→ **Required action**: Keep only those lines of the records that include the string "Open".

→ **Data in this exercise**:
***

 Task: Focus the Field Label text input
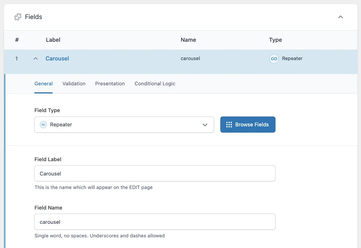(x=155, y=173)
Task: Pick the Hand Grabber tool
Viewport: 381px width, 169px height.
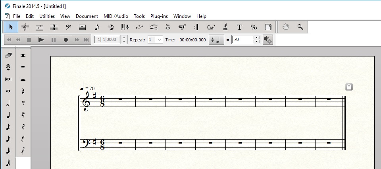Action: pos(286,27)
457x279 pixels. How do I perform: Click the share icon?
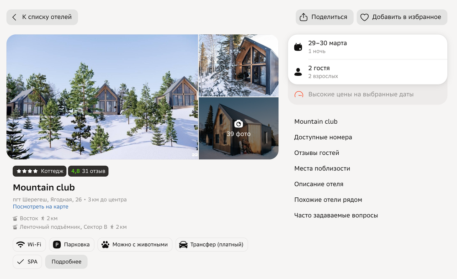(x=303, y=17)
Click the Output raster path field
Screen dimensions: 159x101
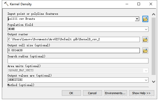coord(74,39)
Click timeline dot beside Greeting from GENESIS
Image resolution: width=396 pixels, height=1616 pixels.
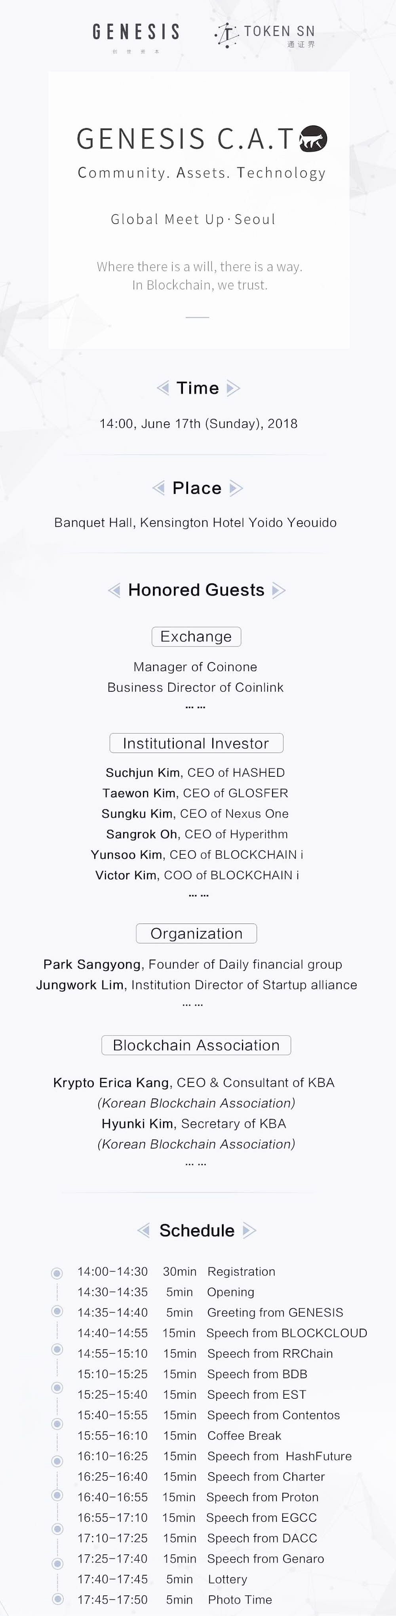(57, 1310)
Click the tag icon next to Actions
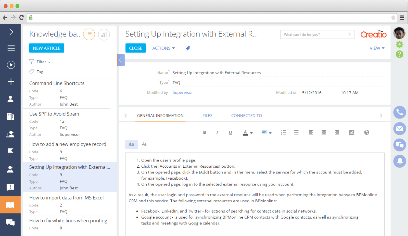The image size is (408, 236). 188,48
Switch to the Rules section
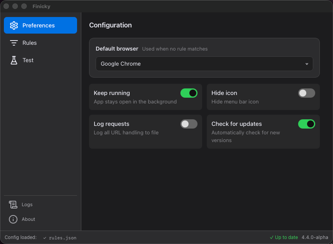Viewport: 333px width, 244px height. click(x=29, y=43)
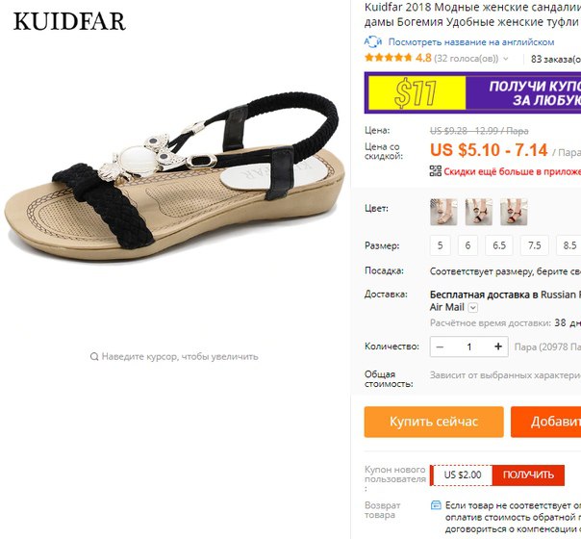
Task: Click the main sandal product image
Action: pyautogui.click(x=174, y=178)
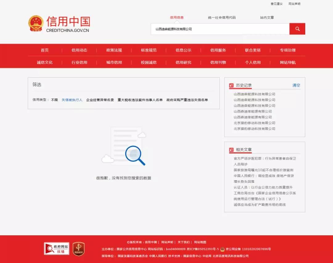Switch to the 统一社会信用代码 tab
This screenshot has height=263, width=333.
click(221, 18)
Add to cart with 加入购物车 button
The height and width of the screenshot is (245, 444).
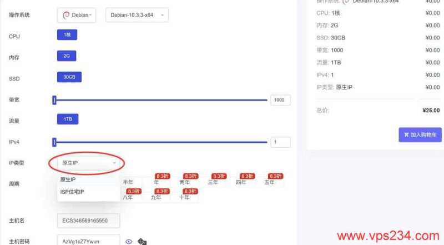[420, 134]
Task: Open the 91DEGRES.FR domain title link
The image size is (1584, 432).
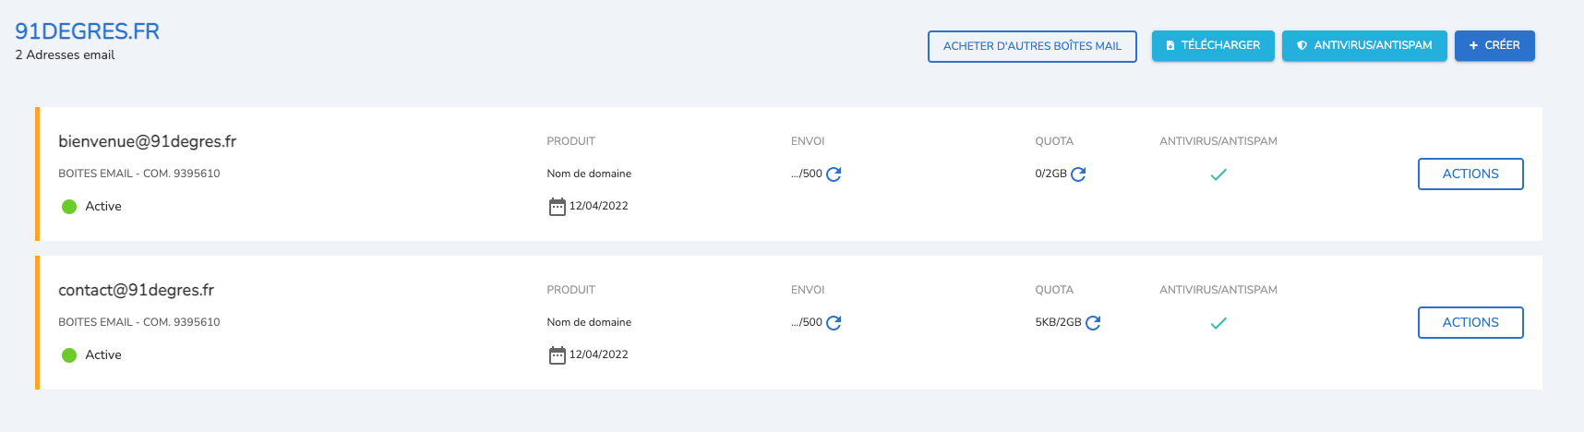Action: 87,31
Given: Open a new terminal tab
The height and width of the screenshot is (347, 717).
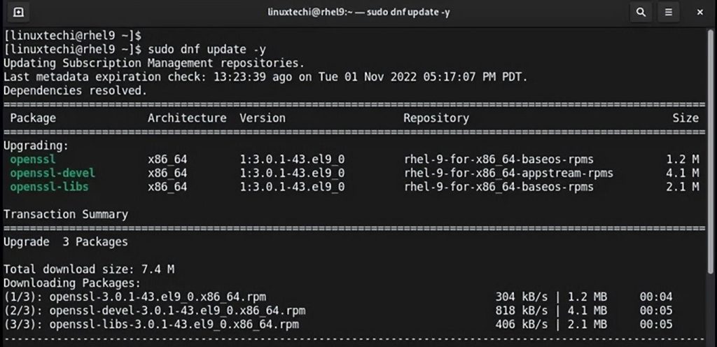Looking at the screenshot, I should click(19, 13).

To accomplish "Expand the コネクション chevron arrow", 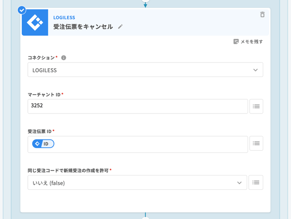I will coord(255,70).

***

→ **Task response**:
Task: Open the 91DEGRES.FR domain title link
Given: Open a new terminal tab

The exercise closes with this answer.